Business News/ Companies / News/  Bulchandani’s success mantra at Ogilvy: Better, faster, laughter

MUMBAI : Ogilvy India is the crown jewel of our network," said Devika Seth Bulchandani, global chief executive of the parent, a WPP network company, during her recent visit to the advertising network’s Mumbai office.

In her new role as the leader of one of the most celebrated ad agencies, Bulchandani has her work cut out, with issues of diversity in the workplace and client and talent retention to sort. During the pandemic, Ogilvy also lost some of its long-standing clients in global markets, like Chanel, Philips and American Express, according to international media reports. The India office, however, has recently brought many laurels, including a Titanium win at the Cannes Lions International Festival of Creativity 2022, for its Cadbury Celebrations campaign featuring Shah Rukh Khan.

The India office is growing faster than most and is reckoned among the top performers within the network, said the Amritsar-born and New York-based ad executive. “I tell them I don’t want ‘better, faster, cheaper’. I want ‘better, faster, laughter," she added.

For both Ogilvy and the industry at large, she wishes nothing more than a sense of pride and confidence for their contribution to the creative communications landscape. “Everybody is saying consultants will kill us, the platforms will kill us, and the advertising industry is dead. I’m sorry, but I think we’re alive and kicking," she says.

**Dataset**
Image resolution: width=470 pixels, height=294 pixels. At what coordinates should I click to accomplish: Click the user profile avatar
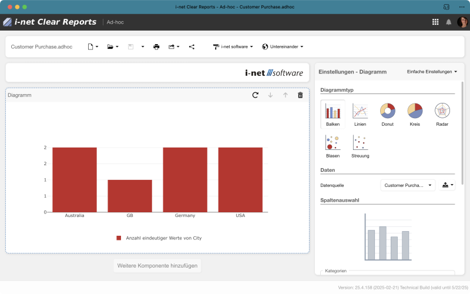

==

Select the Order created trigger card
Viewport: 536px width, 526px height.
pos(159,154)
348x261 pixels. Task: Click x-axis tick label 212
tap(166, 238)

**About this task**
Rewrite the article about Devika Seth Bulchandani and Ogilvy from "Business News/ Companies" up to and including "network’s Mumbai office.", changing "Ogilvy" to "Ogilvy & Mather" throughout that passage. The lines have no connection to the article about Devika Seth Bulchandani and Ogilvy.

**Reply to the task**
Business News/ Companies / News/  Bulchandani’s success mantra at Ogilvy & Mather: Better, faster, laughter

MUMBAI : Ogilvy & Mather India is the crown jewel of our network," said Devika Seth Bulchandani, global chief executive of the parent, a WPP network company, during her recent visit to the advertising network’s Mumbai office.